JAKARTA – Kepala Badan Pangan Nasional (Bapanas) Arief Prasetyo Adi menyatakan, biaya pokok produksi beras di tingkat petani semakin meningkat. Hal itu, berpengaruh pada harga jual bahan pangan utama ini di pasaran.
Ia memandang, kondisi tersebut menjadi salah satu faktor sulitnya menurunkan harga beras. Di samping itu, harga beras di dunia juga sedang mengalami tren kenaikan.
“Terkait harga beras nantinya, variabel cost sudah mengalami kenaikan, mulai dari pupuk, harian orang kerja, BBM, dan unsur produksi lainnya. Ini bukan hanya terjadi di Indonesia. Lihat saja harga beras di luar negeri sudah menyentuh USD650-670 per metrik ton,” kata Arief dalam keterangannya, dikutip Sabtu, 24 Februari 2024.
Dijelaskan, atas kondisi-kondisi tadi, cukup sulit untuk harga beras segera turun. Apalagi jika dibandingkan dengan harga beras sekitar 2-3 tahun lalu. Namun, satu hal yang dipastikannya adalah stok yang kita miliki cukup.
Pada proses penyerapan itu, pihaknya tengah bersiap menghadapi panen raya beras. Nantinya, Perum Bulog akan menyerap hasil panen petani dalam negeri.
Proyeksi BPS
Proyeksi Badan Pusat Statistik (BPS) melaporkan, pada Maret mendatang produksi beras dapat mencapai 3,51 juta ton dengan luas panen 1,15 juta hektare.
“Sekarang fokus kita dalam menghadapi panen nanti adalah bagaimana tetap menjaga harga di tingkat petani agar tidak jatuh. Harga beras hari ini tentu karena NTPP (Nilai Tukar Petani Tanaman Pangan) saat ini sangat baik, di angka 116,16,” ujar Arief Prasetyo Adi.
“Saat panen mulai naik, harga di petani kita akan jaga agar tidak sampai jatuh terlalu dalam. Ini merupakan tugas National Food Agency (NFA) dalam menjaga keseimbangan dari hulu sampai hilir, di mana petani senang dan semangat menanam, lalu penggiling dapat pasokan GKP (Gabah Kering Panen) serta masyarakat juga bisa membeli beras dengan harga baik,” sambungnya.

+++++

Permintaan —
Jawab pertanyaan berikut berdasarkan teks tentang harga beras:
(a) Menurut Arief, berapa harga beras di luar negeri per metrik ton?
(b) Berapa proyeksi produksi beras dan luas panen pada bulan Maret menurut BPS?
(c) Berapa angka NTPP saat ini yang disebut Arief?

Blok Data —
+++++

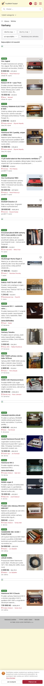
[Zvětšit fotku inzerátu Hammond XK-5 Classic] (35, 598)
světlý (26, 619)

+++++

Hasil Pengerjaan —
(a) USD650-670 per metrik ton.
(b) Produksi 3,51 juta ton dengan luas panen 1,15 juta hektare.
(c) 116,16.